>Jane and Michael Stern
DRIVE, SHE SAID
Jane and Michael Stern, both 47, have been navigating the back roads of America for the past 20 years. To get Way Out West, they set their compass toward the Pacific, making 20-odd trips, covering some 150,000 miles over two years. "We'd decide we hadn't seen Montana, so we'd go spend a month there," says Michael, who is usually the one behind the wheel of their Jeep Wagoneer. "I drive too fast," he says. "I never ask directions, and so we get lost constantly." Often with serendipitous results. How else, for example, would they have discovered May's Exotic World of Giant Tropical Insects in Colorado Springs? While Michael drives, Jane complains. "I'm one of the great travel neurotics," she confesses. "What if I get an anxiety attack and there's no hospital for 200 miles? Michael likes to choose the skinniest roads on the map. The last route he look, we ended up in a ditch and had to wait 10 hours to be towed, while vultures gathered overhead." She keeps a survival kit in the car stocked with club soda, spray-on cheese, Triskets, M&Ms and, to combat bee stings, adrenaline.

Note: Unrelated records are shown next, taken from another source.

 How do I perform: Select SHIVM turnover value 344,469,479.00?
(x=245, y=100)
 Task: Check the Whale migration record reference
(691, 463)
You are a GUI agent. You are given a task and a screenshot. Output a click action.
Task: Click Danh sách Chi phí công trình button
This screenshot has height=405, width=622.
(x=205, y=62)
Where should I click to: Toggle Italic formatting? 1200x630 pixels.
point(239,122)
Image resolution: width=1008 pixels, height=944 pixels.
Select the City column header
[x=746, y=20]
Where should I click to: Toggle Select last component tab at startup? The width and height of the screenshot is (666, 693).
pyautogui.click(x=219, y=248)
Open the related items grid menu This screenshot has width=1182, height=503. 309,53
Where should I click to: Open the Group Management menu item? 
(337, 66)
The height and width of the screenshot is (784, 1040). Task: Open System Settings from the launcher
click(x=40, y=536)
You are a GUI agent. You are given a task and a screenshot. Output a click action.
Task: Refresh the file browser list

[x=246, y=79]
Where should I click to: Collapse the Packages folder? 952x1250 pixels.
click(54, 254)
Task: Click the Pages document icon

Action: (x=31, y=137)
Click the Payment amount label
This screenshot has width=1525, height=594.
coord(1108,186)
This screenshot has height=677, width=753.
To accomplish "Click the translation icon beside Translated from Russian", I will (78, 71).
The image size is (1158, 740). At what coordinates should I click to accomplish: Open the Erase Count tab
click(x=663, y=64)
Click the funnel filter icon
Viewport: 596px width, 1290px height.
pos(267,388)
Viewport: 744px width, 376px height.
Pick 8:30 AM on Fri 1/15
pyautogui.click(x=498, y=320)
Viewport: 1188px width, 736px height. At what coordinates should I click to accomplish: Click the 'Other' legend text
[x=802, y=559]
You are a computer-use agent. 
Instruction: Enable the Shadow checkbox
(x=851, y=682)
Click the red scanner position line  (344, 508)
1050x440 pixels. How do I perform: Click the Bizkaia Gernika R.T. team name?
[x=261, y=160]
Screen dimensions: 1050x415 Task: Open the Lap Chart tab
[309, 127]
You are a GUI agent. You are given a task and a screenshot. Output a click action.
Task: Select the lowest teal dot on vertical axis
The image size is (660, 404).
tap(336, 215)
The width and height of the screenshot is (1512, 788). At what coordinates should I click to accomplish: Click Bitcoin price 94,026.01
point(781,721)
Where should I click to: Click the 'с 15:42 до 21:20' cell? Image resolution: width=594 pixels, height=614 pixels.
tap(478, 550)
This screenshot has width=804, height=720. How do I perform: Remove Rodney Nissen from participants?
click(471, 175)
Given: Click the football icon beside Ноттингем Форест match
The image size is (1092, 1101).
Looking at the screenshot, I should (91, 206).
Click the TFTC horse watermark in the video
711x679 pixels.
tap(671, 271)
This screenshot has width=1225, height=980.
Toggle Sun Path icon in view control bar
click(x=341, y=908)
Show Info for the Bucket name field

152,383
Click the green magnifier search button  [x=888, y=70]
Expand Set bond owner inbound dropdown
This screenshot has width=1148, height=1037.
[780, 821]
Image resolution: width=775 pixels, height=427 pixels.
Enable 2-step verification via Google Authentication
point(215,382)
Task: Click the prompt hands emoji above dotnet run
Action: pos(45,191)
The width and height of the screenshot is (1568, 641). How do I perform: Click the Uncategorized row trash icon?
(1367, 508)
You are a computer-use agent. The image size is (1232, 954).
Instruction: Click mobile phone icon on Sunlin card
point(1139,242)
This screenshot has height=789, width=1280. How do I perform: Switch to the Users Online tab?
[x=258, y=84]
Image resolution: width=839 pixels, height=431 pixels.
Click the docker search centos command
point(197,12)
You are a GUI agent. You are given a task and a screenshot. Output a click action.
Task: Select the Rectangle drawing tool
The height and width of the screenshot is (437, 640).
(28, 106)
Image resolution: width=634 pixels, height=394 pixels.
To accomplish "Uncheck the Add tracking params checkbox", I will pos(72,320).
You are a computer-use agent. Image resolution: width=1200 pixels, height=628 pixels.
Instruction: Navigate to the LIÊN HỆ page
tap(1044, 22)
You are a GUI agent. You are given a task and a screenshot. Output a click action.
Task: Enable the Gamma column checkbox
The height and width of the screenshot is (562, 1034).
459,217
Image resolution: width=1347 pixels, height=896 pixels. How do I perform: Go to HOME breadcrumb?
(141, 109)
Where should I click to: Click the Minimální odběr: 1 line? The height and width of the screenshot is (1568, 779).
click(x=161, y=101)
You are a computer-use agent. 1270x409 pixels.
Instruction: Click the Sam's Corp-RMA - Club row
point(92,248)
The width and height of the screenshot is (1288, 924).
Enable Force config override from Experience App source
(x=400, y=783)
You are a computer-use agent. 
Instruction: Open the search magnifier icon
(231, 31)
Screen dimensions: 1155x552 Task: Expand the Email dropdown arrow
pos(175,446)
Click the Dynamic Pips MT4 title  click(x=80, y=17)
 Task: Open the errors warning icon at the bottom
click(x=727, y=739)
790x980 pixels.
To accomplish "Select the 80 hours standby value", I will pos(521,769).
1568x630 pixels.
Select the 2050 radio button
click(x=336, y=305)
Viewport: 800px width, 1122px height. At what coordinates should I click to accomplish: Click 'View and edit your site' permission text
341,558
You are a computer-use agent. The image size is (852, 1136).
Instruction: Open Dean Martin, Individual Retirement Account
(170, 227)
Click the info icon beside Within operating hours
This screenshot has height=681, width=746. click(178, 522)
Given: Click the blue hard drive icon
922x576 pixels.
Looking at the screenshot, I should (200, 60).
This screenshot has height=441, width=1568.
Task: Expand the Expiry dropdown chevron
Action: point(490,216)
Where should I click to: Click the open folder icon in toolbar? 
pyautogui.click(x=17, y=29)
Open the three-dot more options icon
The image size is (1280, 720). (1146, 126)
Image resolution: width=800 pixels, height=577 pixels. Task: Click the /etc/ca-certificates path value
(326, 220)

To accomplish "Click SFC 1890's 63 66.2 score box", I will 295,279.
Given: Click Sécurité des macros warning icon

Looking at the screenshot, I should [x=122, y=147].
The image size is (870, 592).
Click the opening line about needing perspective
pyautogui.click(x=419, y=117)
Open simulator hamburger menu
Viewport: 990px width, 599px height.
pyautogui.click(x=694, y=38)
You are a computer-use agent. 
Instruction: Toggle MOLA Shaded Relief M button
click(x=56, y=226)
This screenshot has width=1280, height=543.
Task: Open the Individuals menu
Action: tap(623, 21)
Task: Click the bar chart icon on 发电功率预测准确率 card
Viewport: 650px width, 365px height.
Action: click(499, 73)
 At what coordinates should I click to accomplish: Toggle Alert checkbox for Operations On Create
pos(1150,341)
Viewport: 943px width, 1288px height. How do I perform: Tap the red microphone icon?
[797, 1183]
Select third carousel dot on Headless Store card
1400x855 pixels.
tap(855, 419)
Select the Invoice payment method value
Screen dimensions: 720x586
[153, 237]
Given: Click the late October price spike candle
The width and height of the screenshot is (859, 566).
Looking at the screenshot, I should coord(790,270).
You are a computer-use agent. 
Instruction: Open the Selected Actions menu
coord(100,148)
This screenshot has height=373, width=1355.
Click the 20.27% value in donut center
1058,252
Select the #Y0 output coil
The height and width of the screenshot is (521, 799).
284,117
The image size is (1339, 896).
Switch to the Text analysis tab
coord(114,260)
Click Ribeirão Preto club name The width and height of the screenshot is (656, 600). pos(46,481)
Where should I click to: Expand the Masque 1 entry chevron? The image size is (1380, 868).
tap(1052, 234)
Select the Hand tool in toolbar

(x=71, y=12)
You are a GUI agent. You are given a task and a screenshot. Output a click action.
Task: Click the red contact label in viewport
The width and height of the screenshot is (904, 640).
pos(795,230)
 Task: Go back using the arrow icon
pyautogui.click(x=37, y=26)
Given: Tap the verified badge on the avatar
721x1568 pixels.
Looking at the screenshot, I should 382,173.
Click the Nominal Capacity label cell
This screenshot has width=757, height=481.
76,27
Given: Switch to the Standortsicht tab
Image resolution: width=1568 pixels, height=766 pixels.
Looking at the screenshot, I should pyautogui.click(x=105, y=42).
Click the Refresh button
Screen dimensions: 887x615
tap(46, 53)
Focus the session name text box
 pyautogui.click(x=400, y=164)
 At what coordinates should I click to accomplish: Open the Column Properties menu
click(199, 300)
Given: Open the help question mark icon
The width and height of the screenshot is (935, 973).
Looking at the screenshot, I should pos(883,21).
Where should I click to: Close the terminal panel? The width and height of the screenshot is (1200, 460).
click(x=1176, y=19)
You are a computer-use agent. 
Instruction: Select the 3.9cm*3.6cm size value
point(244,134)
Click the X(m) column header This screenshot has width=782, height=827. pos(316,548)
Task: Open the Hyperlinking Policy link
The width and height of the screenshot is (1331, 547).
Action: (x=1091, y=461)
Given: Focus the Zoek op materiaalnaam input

Home off the range is a colonial house in Redding, Conn., now decorated with the 4-foot piaster cactus, 25-pound chile ristra and 8-foot-wide Longhorn skull that the Sterns, who met when they were students at Yale in 1968, could not resist on their last trip west. "We just celebrated our 23rd anniversary," says Jane. "In all these years, Michael has survived my kvetching. And I've survived his getting us lost in buzzard territory."